½ bunch thin asparagus, trimmed and cut in half lengthwise

1/3 cup chives, finely chopped

1 bunch radish sprouts

Soy sauce, for serving

Wasabi, for serving

Toasted sesame seeds, for garnish

1 package premium nori (preferably from Ariake)

1. Wash the rice: Put the rice in a fine strainer set over a bowl and fill with cold water. Gently wash the rice, stirring it with the tips of your fingers, until the water turns milky. Lift the strainer from the bowl and drain the water. Repeat the process a few times until the water is clear. Keep the rice in the strainer to dry for 10 minutes.

2. Cook the rice: Put the rice in an even layer in a medium-size, heavy-bottom pot with a tight-fitting lid and add the 2 cups cold water. Let sit for 10 minutes. Put the lid on the pot and bring the rice to a full boil over medium-high heat; this should take a few minutes. Immediately reduce the heat to medium-low and simmer for 10 minutes.
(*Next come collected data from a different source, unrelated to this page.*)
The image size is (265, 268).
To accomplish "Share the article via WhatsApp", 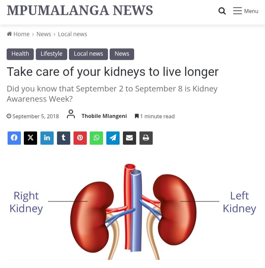I will tap(96, 138).
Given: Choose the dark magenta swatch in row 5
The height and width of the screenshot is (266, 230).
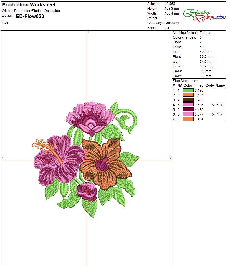Looking at the screenshot, I should (188, 109).
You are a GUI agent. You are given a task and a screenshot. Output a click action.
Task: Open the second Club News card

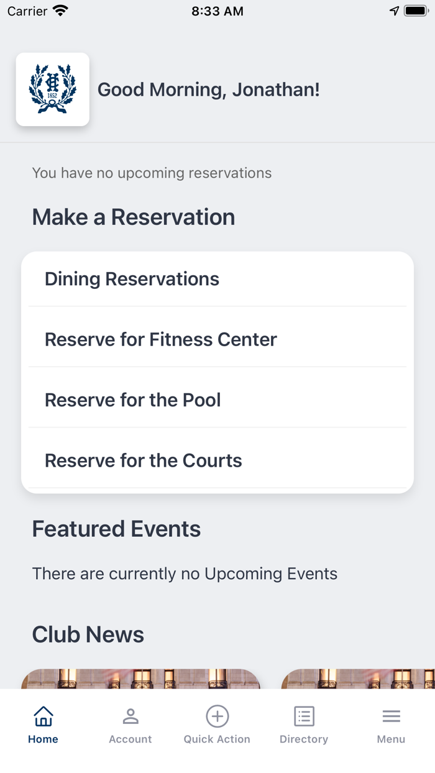tap(358, 679)
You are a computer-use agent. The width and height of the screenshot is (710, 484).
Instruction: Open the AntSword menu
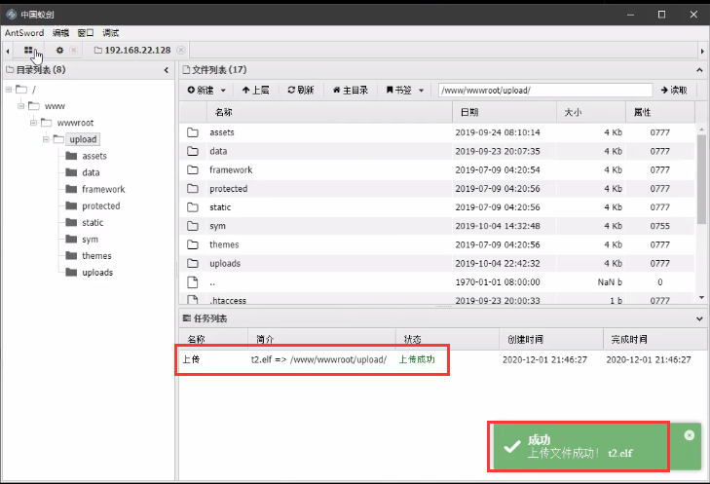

Remove from the heat and let sit, still covered, for 15-20 minutes.

3. Make the rice seasoning: In a small saucepan over low heat, dissolve the sugar and salt in the rice vinegar (it shouldn't come to a boil). Set aside to cool.

Transfer the rice to a large bowl and sprinkle the vinegar mixture evenly over the rice. Gently fold with a wooden spoon or spatula, using a cutting motion to thoroughly mix and get rid of any lumps without mashing the rice.

4. Mix the spicy mayo: In a small bowl, mix the mayonnaise, sriracha, soy sauce and lime juice (if using) until well combined.

5. Assembly: Put the sashimi and seafood on a large plate, garnished with shiso leaves. Arrange the vegetables on plates and the condiments and garnishes in small bowls. Put the nori on another plate. Serve family style with the sushi rice and nori.

Place a sheet of nori in the palm of your hand and top with about 2 tablespoons of sushi rice. Top the rice with two to three fillings of your choice. You can wrap the nori around the rice and fillings in a cone shape or just fold it in half.

Variations:

Other suggested fillings and condiments: myoga (baby ginger), thinly sliced; umeboshi (pickled plum) paste; fresh or pickled chiles, thinly sliced; scallions, thinly sliced; ikura (salmon eggs); yuzu zest; finely grated ginger; toasted nuts; toasted pepitas; your favorite tinned fish; blue crab salad (8 oz. can Chicken of the Sea blue lump crab mixed with 3 tablespoons Kewpie mayo)

Note: Spicy mayo recipe by Jeni Afuso. This makes more spicy mayo than you might need; store any left over in a covered container in the refrigerator for up to a month.